Nicaragua
Nicaragua and Sisyphus
Sofía Montenegro
(Excerpted from the October 29 commentary on the hurricane by Sofia Montenegro in Barricada)
Damned country! Driven into the ground again! How many times must we retrace our steps? How many times will we have to rebuild? The hurricane left a vision of mud and desolation that inspires a strange mixture of pain and rage, of powerlessness and futility. Must we live with this geography as an eternal punishment? This new disaster, devastating but above all entirely unjust for a country already nearly destroyed by war gives one a sense that the endless efforts to put Nicaragua back on its feet are futile and hopeless.
Against the backdrop of the aggression, the hurricane seems to be less a cruel fluke of nature than a joke, a conspiracy on the part of who knows which gods against our mortal and absurd efforts. The myth of Sisyphus is incarnate in Nicaragua. This peculiar combination of geography, history, space and time makes up the stone out of which we seem to have been hewn.
To our disconcerting geography, we must add a dizzying and sometimes nauseating history given that Nicaragua, like the rest of Latin America, passed in a little more than 300 years from an indigenous society through the conquest, colonization and independence to the formation of a national state; and, in our particular case, through the intoxicating (though no less heart- rending) process of making a revolution.
This quick glance backward is nearly paralyzing and points to the fragility of human existence as well as explaining our seeming lack of progress, particularly if we take into account the many interventions of our yankee neighbor we have had to resist since the last century. It's a rare city in Nicaragua that hasn't had to be built several times. Managua, which is destroyed every time it's nearly rebuilt, is a story in itself.
And for the last eight years we've been caught in a macabre game—where the contras destroy what the revolution has created.... There are cooperatives in the countryside that have lost count of the number of times they have been destroyed and risen up once again. From where does this sisyphic will come to rebuild, over and over again, all that which has been destroyed by nature and by human ravages?
One could say that the force, anarchy, fury and supernatural quality of all the volcanic eruptions, all the earthquakes, all the hurricanes, all the wars—all the screams and pain of thousands of years—have shaped out of this inhabitable place a unique Nicaraguan identity. In the ongoing effort to survive, Nicaraguans have adapted a psychology expressing this essential effort. In this, Sisyphus' country, we can only keep going with a sense of the absurd. This reality, present in the very depths of our consciousness and memory, is transformed into a vital force that spurs us towards rebellion, towards freedom, towards creation.

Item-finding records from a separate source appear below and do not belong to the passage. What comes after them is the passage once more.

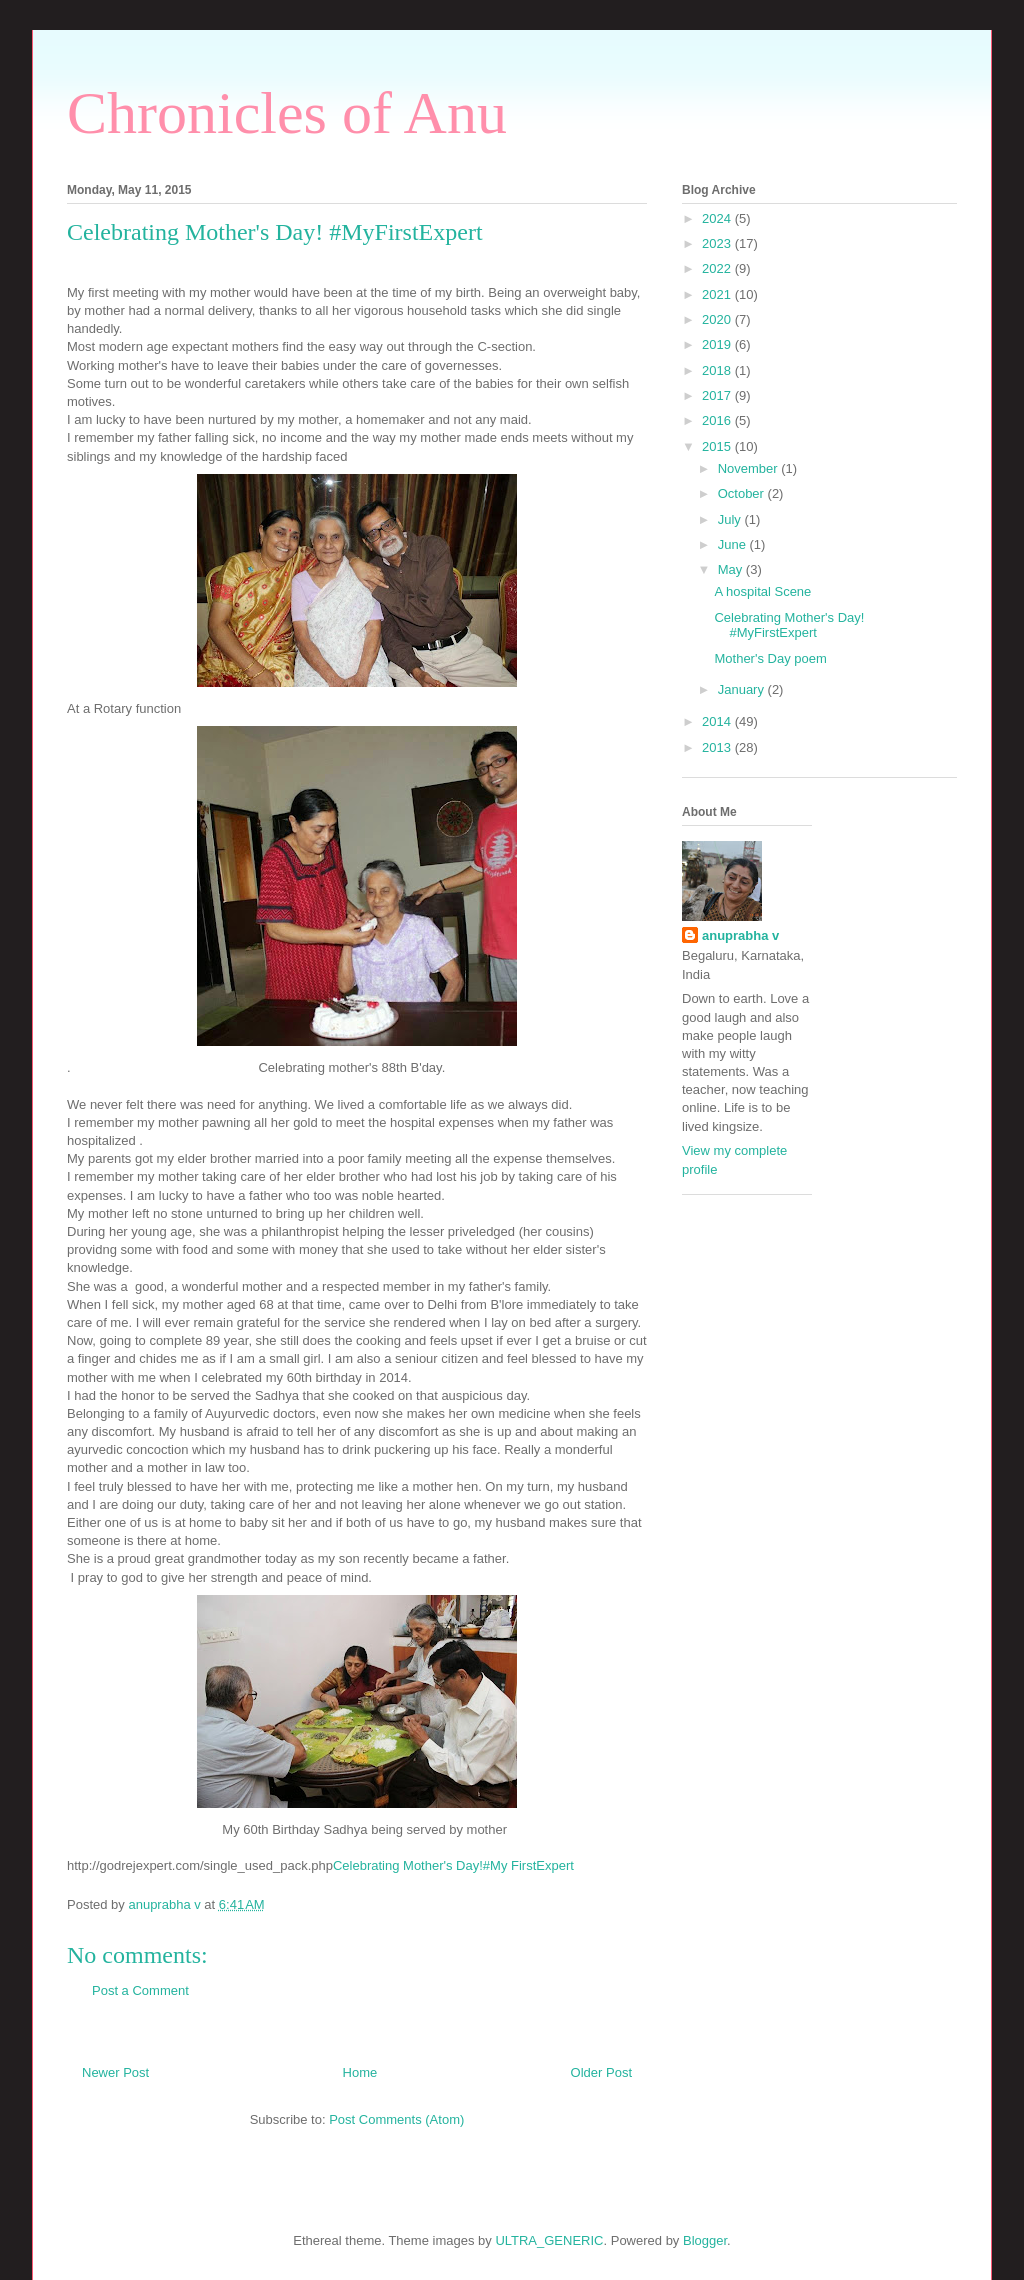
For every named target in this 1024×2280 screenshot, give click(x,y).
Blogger (705, 2240)
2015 (718, 446)
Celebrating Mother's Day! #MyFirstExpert (789, 625)
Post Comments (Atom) (396, 2119)
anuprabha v (740, 935)
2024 (718, 218)
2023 (718, 243)
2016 (718, 420)
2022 (718, 268)
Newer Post (115, 2072)
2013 (718, 747)
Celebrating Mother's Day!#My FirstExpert (453, 1865)
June (734, 544)
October (743, 493)
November (750, 468)
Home (360, 2072)
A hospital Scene (762, 591)
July (731, 519)
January (743, 689)
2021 (718, 294)
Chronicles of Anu (287, 113)
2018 (718, 370)
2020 (718, 319)
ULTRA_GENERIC (549, 2240)
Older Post (601, 2072)
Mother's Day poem (770, 658)
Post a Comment (140, 1990)
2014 (718, 721)
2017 (718, 395)
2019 (718, 344)
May (732, 569)
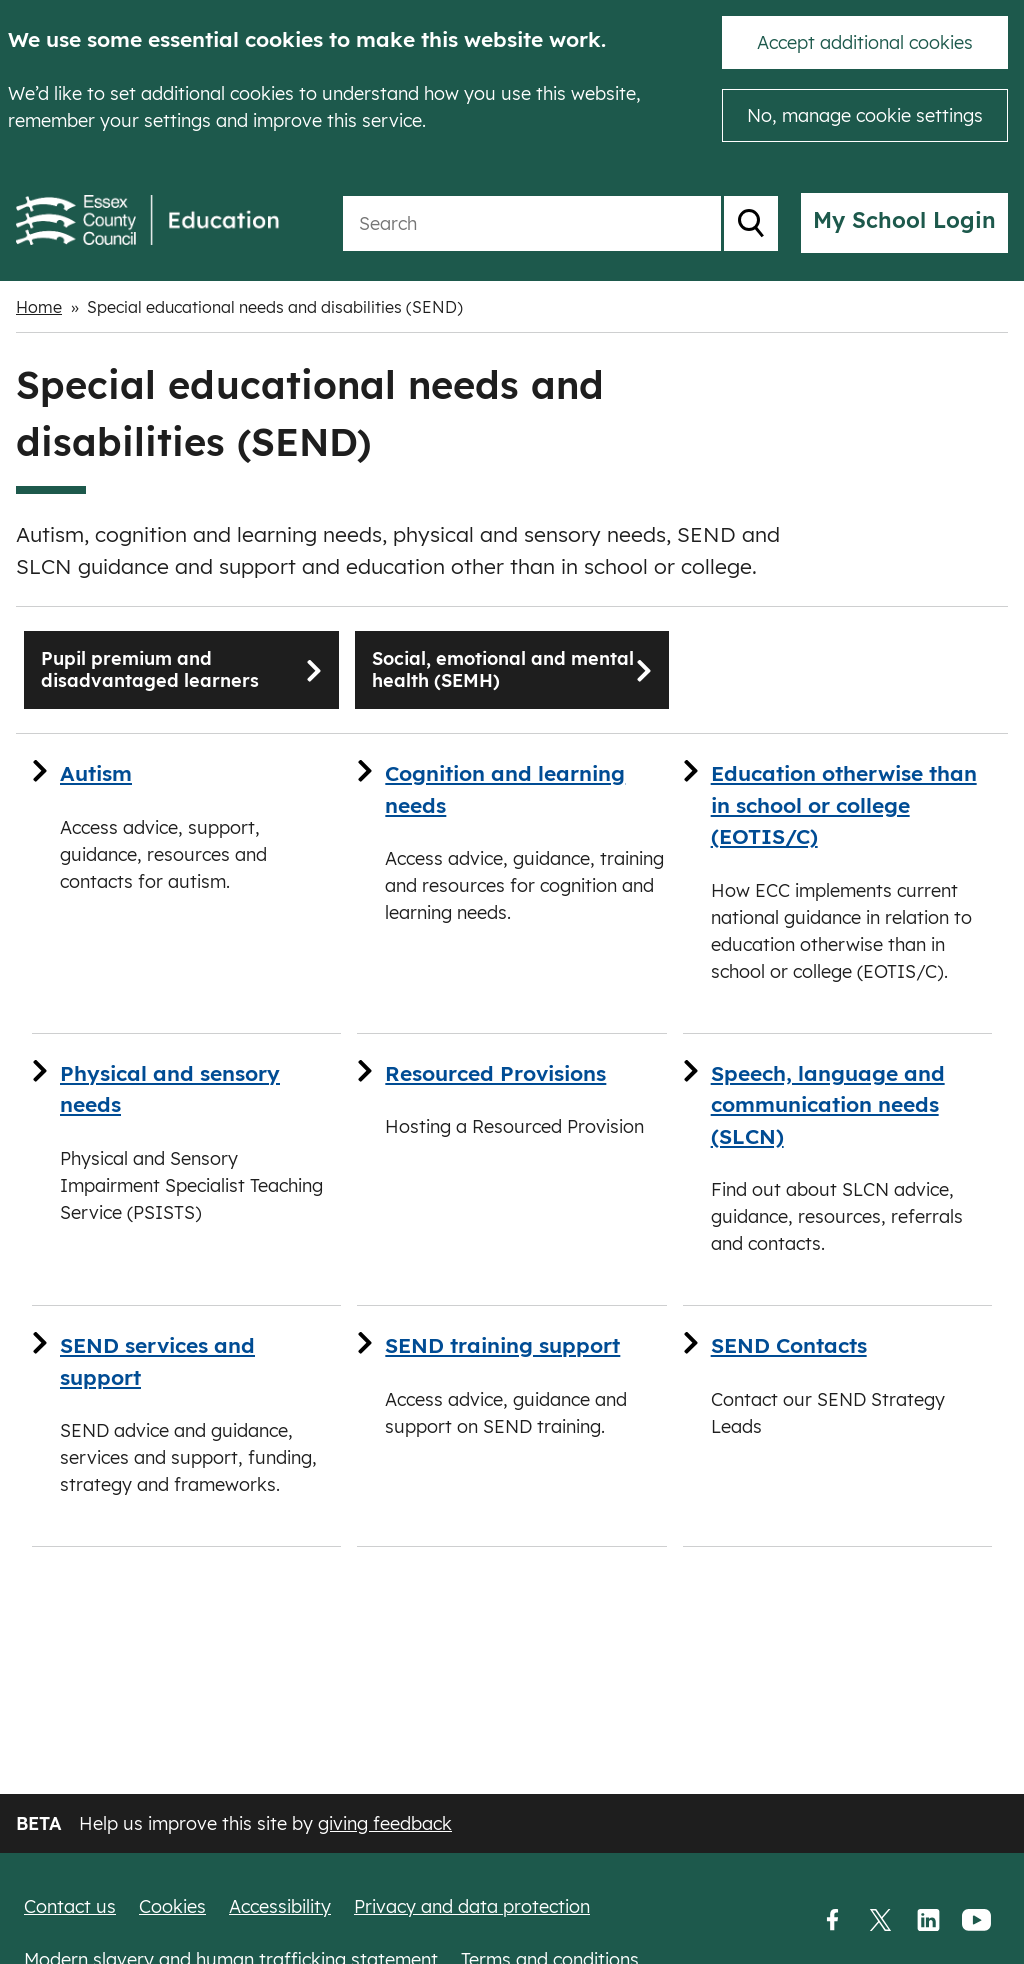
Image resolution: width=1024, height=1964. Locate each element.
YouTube (976, 1921)
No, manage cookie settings (865, 115)
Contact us (70, 1906)
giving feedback (385, 1823)
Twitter (880, 1921)
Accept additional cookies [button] (865, 42)
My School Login (904, 220)
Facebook (832, 1921)
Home (39, 307)
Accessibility (280, 1906)
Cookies (172, 1906)
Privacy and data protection (472, 1906)
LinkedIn (928, 1921)
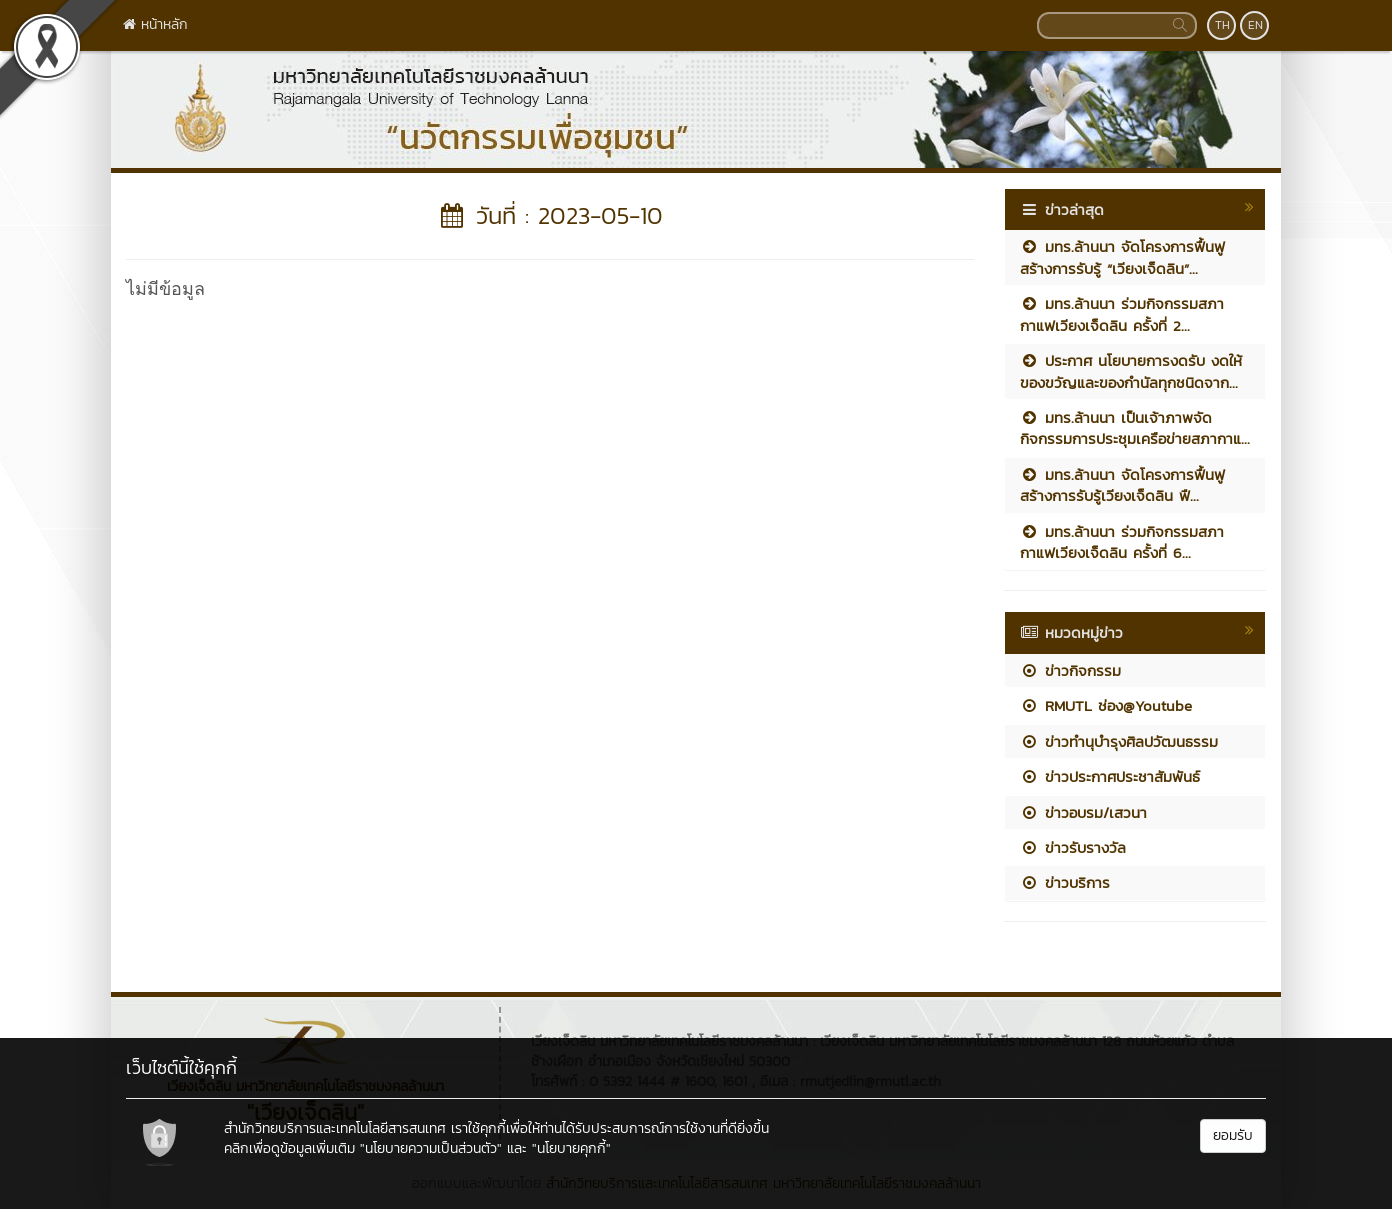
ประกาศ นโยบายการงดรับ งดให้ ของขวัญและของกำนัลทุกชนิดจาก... (1131, 371)
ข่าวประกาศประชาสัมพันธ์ (1110, 776)
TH (1222, 25)
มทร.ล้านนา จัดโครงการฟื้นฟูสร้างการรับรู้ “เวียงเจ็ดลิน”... (1122, 257)
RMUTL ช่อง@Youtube (1106, 705)
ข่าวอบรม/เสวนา (1083, 812)
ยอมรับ (1233, 1135)
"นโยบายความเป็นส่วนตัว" (431, 1148)
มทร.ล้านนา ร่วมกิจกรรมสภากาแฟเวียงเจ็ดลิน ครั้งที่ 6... (1122, 542)
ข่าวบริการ (1065, 882)
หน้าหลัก (155, 24)
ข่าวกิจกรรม (1070, 670)
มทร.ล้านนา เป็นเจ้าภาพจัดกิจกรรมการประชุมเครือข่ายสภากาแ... (1135, 428)
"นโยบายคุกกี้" (571, 1148)
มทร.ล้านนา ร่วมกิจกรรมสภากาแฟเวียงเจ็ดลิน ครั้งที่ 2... (1122, 314)
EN (1255, 25)
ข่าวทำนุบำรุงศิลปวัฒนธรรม (1119, 741)
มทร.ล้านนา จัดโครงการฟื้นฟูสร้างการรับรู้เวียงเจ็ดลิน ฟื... (1122, 485)
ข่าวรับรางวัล (1073, 847)
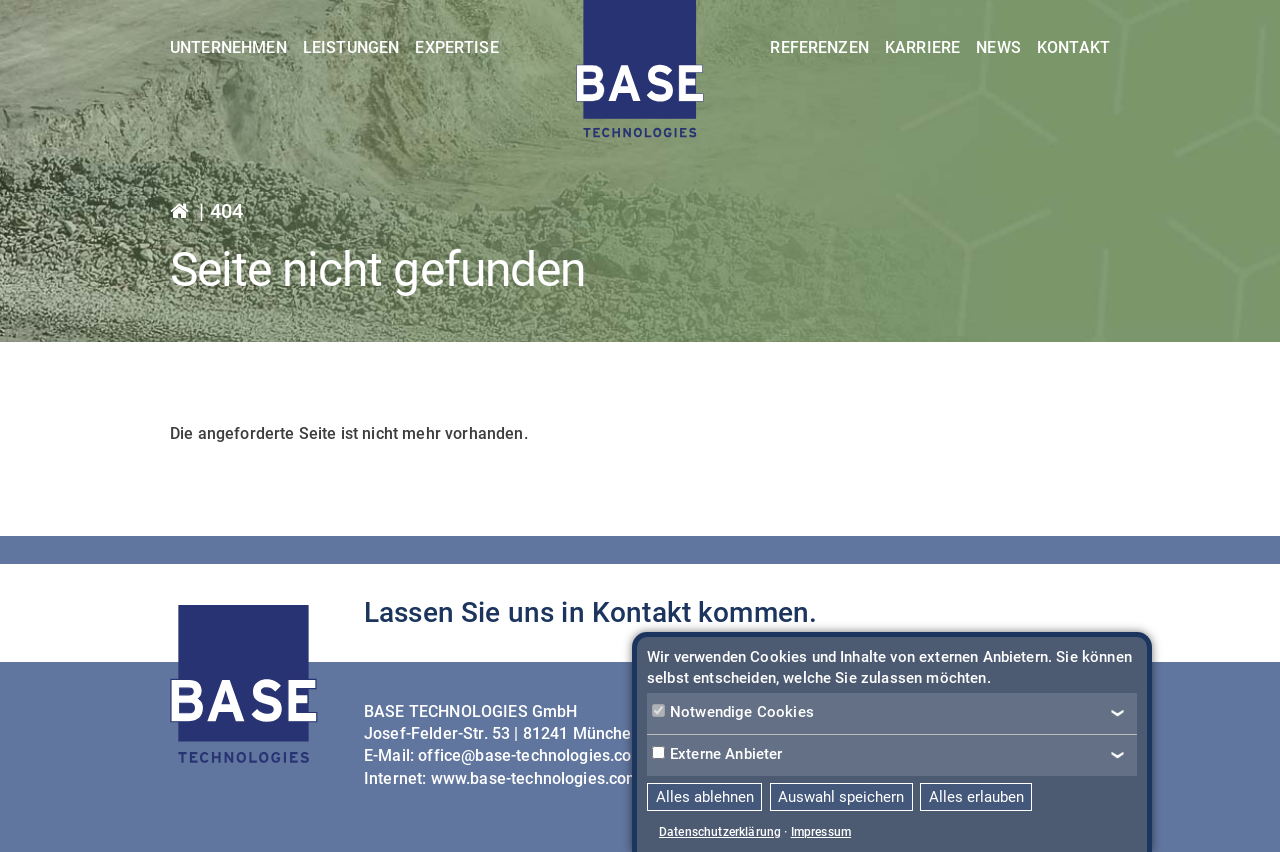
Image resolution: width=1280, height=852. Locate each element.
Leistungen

Perhaps that's where our tenacity comes from, this almost innate obstinacy to follow the same path as many times as necessary, to come into our own as people, as a nation, fully and authentically, without the chains of poverty, without foreign domination, and less vulnerable in the face of natural disasters.
In Nicaragua, we know that the most familiar paths are the easiest ones to take, because the path towards the creation of a nation, of our country, our identity, our independence, our freedom, is one we have set off on a thousand times. Our rock of Sisyphus is the country within, the one we have in our heads and in our hearts, the one we want to create.
Sisyphus has shown us the way from the eternity of his myth. Sisyphus isn't worried about his situation because he controls his rock, he knows it well. The gods can't budge him from his path, neither can they take the rock away from him, they can only send him back down again. The rock belongs to Sisyphus, he has taken control of it and every time he starts back up, he challenges the gods.
As Camus said so well, all of Sisyphus' silent joy springs from that. His destiny belongs to him. The rock belongs to him. That's why he imagines himself to be lucky. "The very effort of trying to make it to the summit is enough to fill one's heart." This gigantic rock that is Nicaragua is nothing without us. And without it, we are nothing as well.